Forget It, Jake. It's Chinatown.
One of the many joys of working where I do is that my building is located right near Philadelphia’s version of Chinatown. This is a magical land where one can procure all the chicken and rice that one can fit in one’s pretty mouth and only need $4.25 from one’s wallet. (plus tip! Don't be a Rachel Ray!) Cheap, sure, but a prize so great (and tasty!) certainly almost always comes at a higher price than the menu could possibly explain.
The place where I ate today is a hole in the wall across from the place where I usually eat. It’s so authentically hardcore Chinese that they don’t even advertise the name of the restaurant on the outside of the building in English. Represent! Once I stepped inside, I realized to my chagrin that there were no empty tables available. I was ready to leave and exercise the option to solicit any of the 50 other Chinese palaces (some of them actually named Palace) that were at the tip of my fingers, but before I could go a demure elf of a woman with demonic eyes grabbed my arm, pointed at a table and yelled, “You go there!” She pointed to a large, circular table where a woman was already seated; the strength of her grip on my arm let me know that not only was it perfectly acceptable for me to sit there, but that my choice in the matter had expired once she grabbed me.
I sat down compliantly and politely smiled at the woman across from me. She did not reciprocate; in fact, she looked right through me as if I weren’t even there. I picked up my book and started to read it, and she banged her fist on the table, picked up her cell phone and called someone. Normally I love to listen to people speaking Chinese. It’s a very sing-songy language in which tonal change denotes completely different meanings of words. That fascinates me, although I have no desire to ever learn a language with a different alphabet.

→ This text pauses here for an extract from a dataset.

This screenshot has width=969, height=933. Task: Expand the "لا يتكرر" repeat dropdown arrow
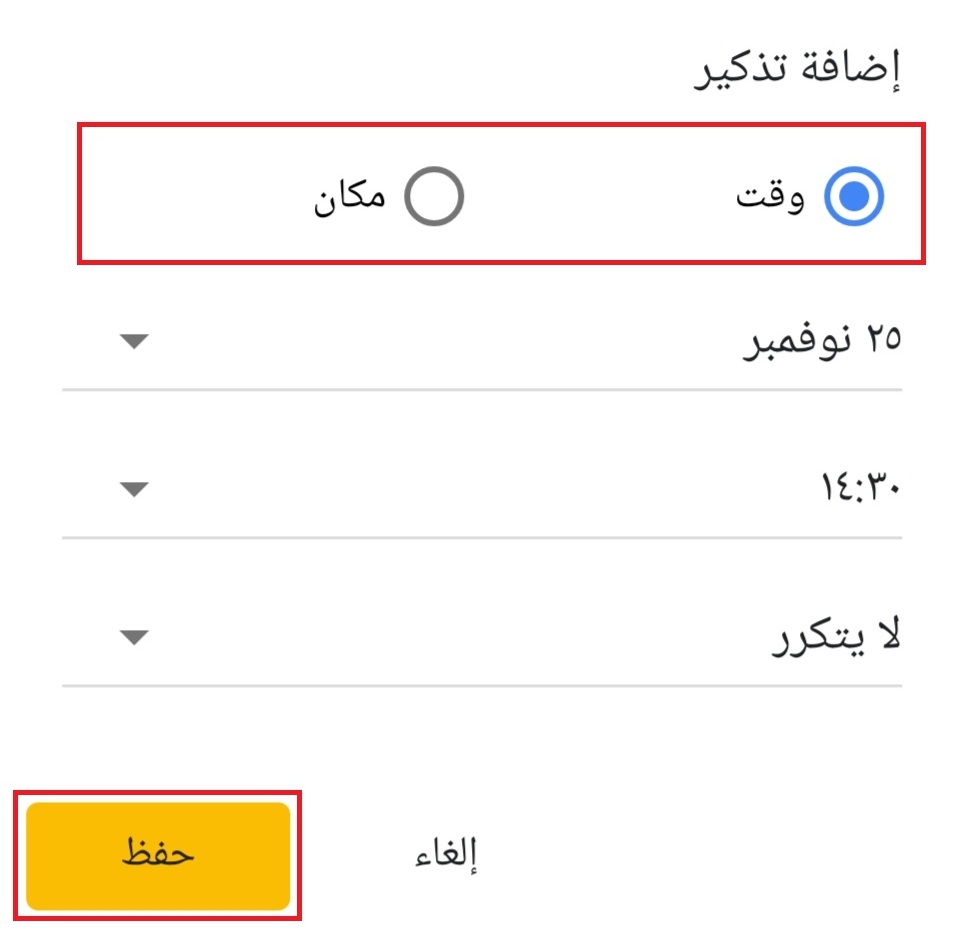click(x=133, y=637)
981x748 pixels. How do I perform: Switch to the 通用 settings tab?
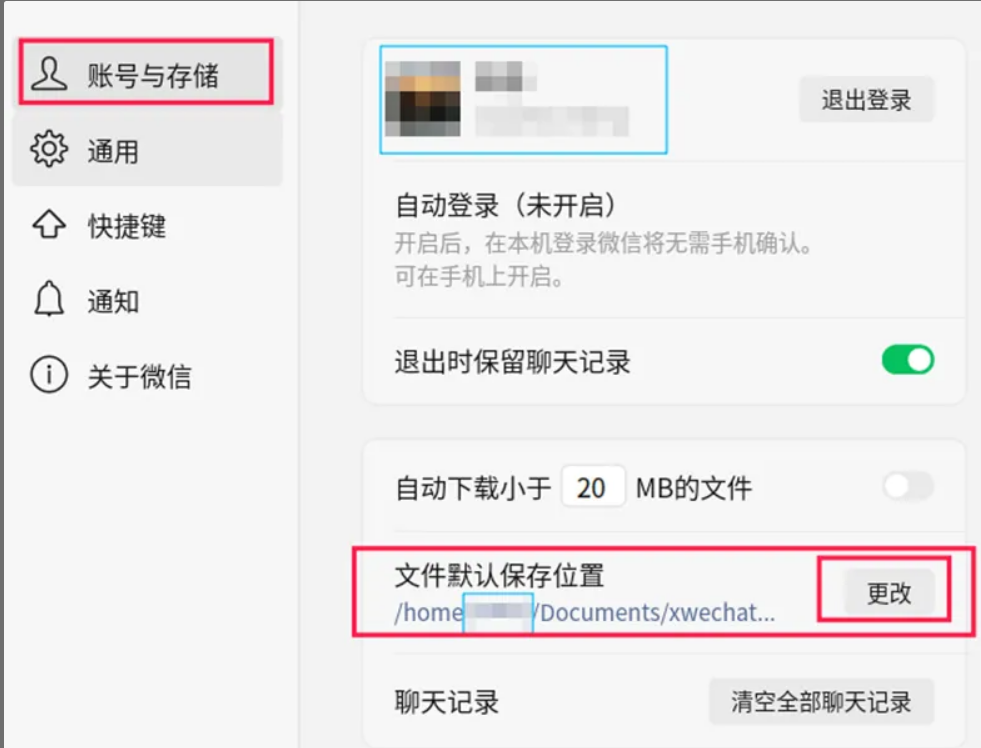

ANYWAY, I am not sure if there is a Chinese Mafia in Philadelphia (I hope there is.), but if there is, this is the place where they eat. I was the only cracker in the place, and everyone else was Chinese and very, very serious. I feel like everyone there knew one another since people were screaming from table to table with reckless abandon. It could be that everyone was friends, but my life and story and much more exciting if I entertain the possibility that there is mafia-talk occurring in my presence in a language I don’t even understand. Simply chilling.
A man who was slurping his soup with the ferocity of a two-dollar whore in a fastest blow-job contest picked his head up for a moment to belch and then screamed something in Chinese. Whatever he screamed must have been hi-larious, as the whole restaurant, save for the honky with his fancy book, erupted into the kind of laughter usually reserved for Carrot Top specials. Another woman sat at my table, and she must have known the woman who was already seated there. She gave me a derisive look and then a quick smile. I imagine she was initially pissed that someone was sitting with her and her friends and then realized that the idiot with them would have frickin’ idea about anything they conversed about. She probably thought, “I bet this jackass actually uses forks.” (I do.)
My food came, but not as quickly as the food came for these two women. They had the table manners of a Fat Camp refugee. They both chewed with their mouths open, maybe my biggest pet peeve. I am not being exclusively culturally insensitive either. I have dear friends, whom I love very much, that are so polite in every day life, but once you sit them down to eat, they chew like cows. Why is that? WHY?! And don’t get me started on how I used to insist on sitting at a different table than my dad when we ate together. I was a charming kid.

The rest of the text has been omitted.